Over a period of time, sometimes those rotator cuff muscles will actually start to fray or tear, which can lead to a chronic rotator cuff tear. This Is very common in the population over the age of 60. If you were to do MRIs of everybody over that age, about 55% of people will have some degree of rotator cuff tear. And for a lot of people that doesn’t cause pain at all. But for some people it could cause significant pain, swelling or even changes within their activities of daily living. The best way to figure out whether or not the rotator cuff is injured or torn is through a thorough evaluation, taking a proper history and physical exam to help identify exactly where in the shoulder your pain may be coming from. If we need to do further diagnostic testing, x rays can be done to look at the bone and the joints and make sure that there’s no other issues such as osteoarthritis or calcification along where the rotator cuff is. But if we needed to do a further diagnostic tests, an MRI would be warranted to help look at the tendons and look at the tissues.

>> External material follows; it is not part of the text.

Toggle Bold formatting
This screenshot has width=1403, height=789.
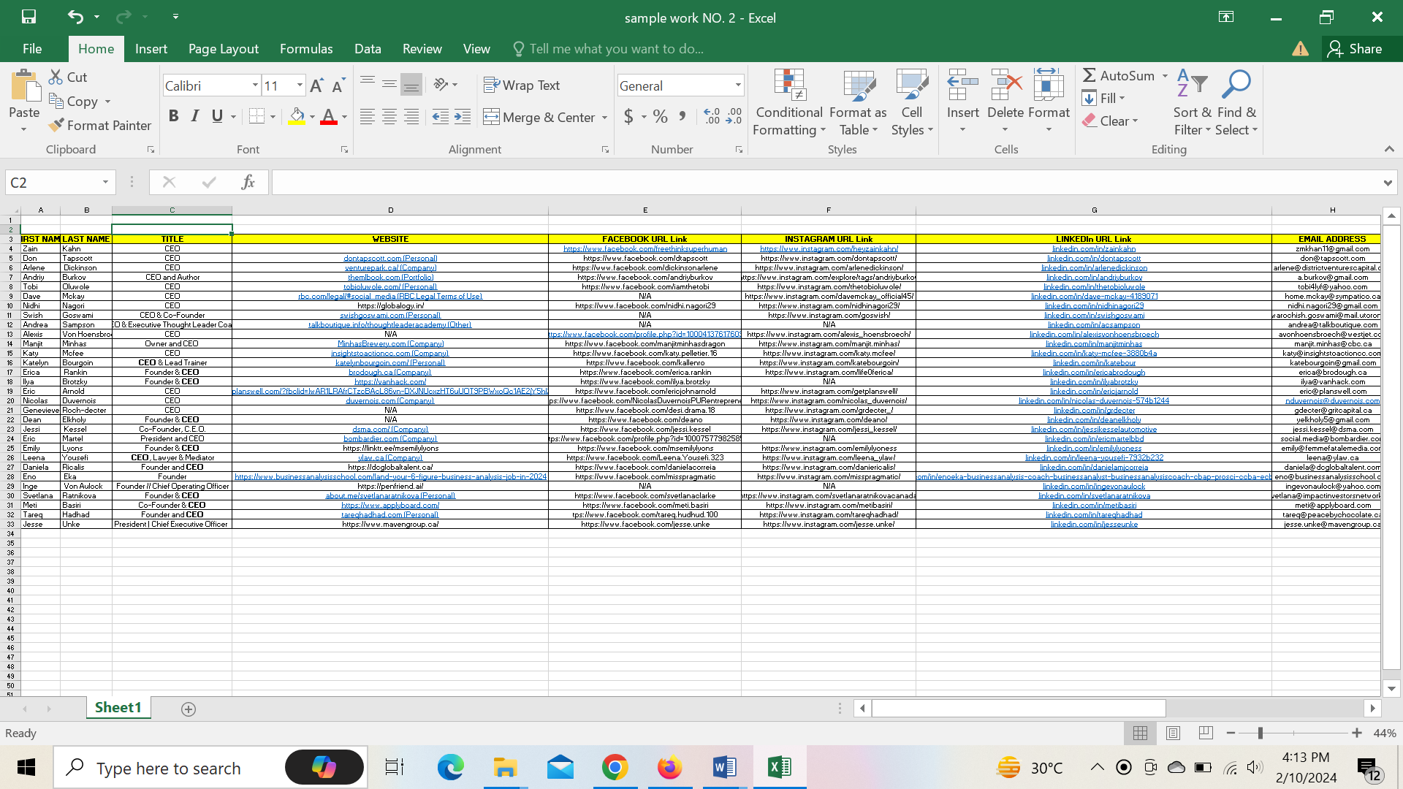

In terms of treatment of rotator cuff tears or injuries we always try to start out with the conservative approach first. Things such as physical therapy, a strengthening program to help stabilize the Scapula and work on some of the movements of the rotator cuff. Pain medication such as nonsteroidal antiinflammatory medications or topical medicines may be beneficial to help reduce your pain. Simple things such as icing and resting it away from your sport, which aggravated in the first place will also be beneficial. When those kind of conservative management fail or you’re having too much pain to actually participate in it, then we’ll often talk about injection therapy to reduce some of the pain and inflammation within the rotator cuff. If we’ve tried everything that we can and we still have significant pain and changes within our activities of daily living, we’ll often talk about surgical intervention, which may be appropriate for some people, but hopefully we can treat your rotator cuff tear or a tendinitis appropriately and get you back playing the sports you want to play and doing all the activities you want to do.